Task brief: Repeat the listing below exactly. Pictures do not belong in the copy.

Given records:
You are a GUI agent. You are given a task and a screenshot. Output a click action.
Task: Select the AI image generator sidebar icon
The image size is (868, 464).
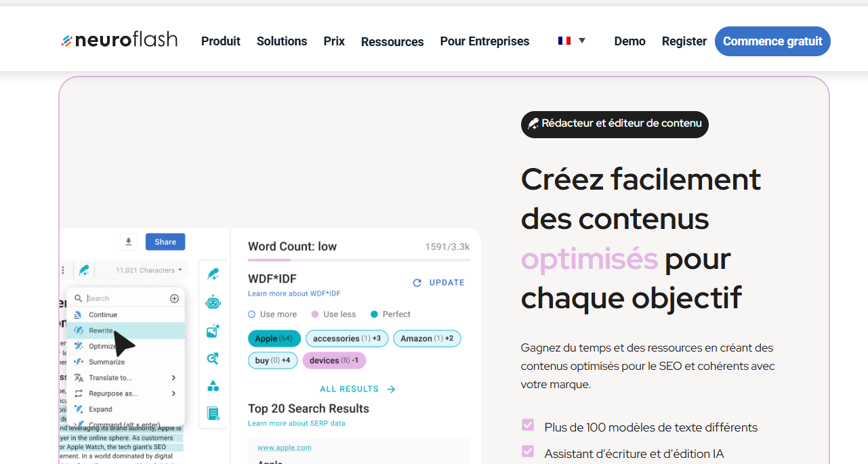[213, 331]
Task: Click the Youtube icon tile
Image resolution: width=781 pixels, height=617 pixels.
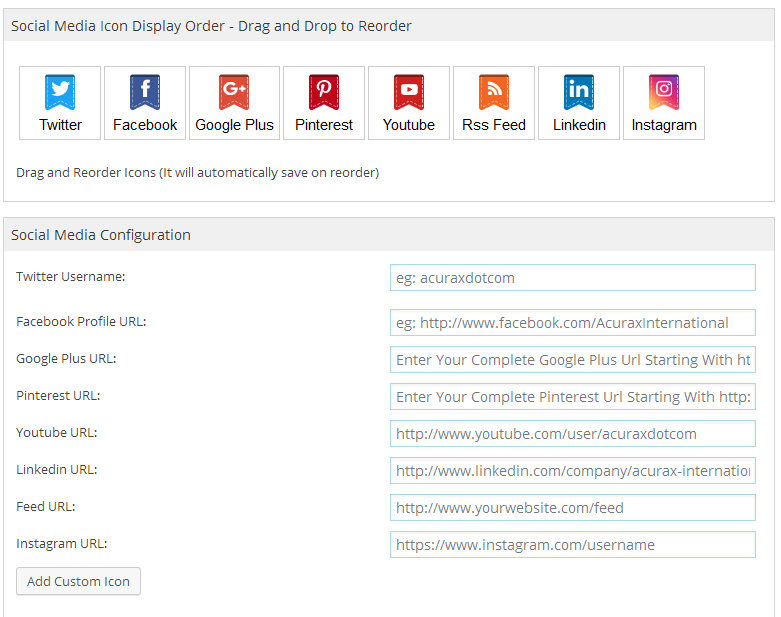Action: tap(409, 103)
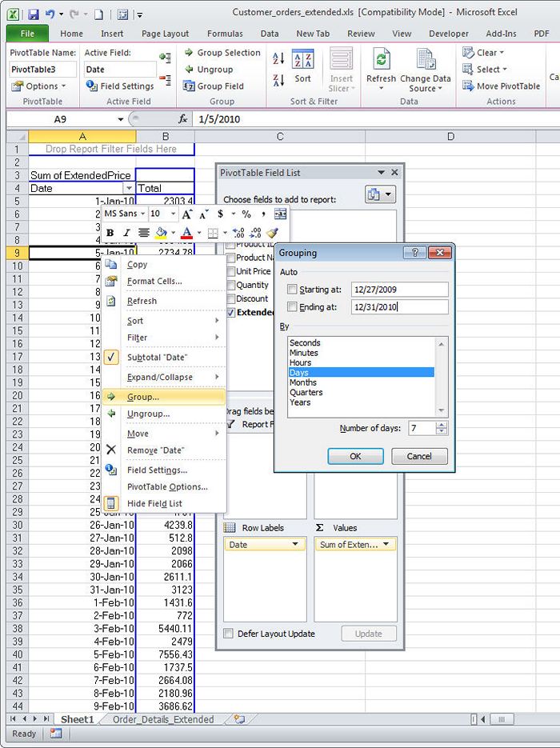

Output of the task:
You are a GUI agent. You are given a task and a screenshot. Output a click action.
Task: Select the AI image generator sidebar icon
The image size is (868, 464).
[213, 331]
Task: Click the Youtube icon tile
Image resolution: width=781 pixels, height=617 pixels.
Action: tap(409, 103)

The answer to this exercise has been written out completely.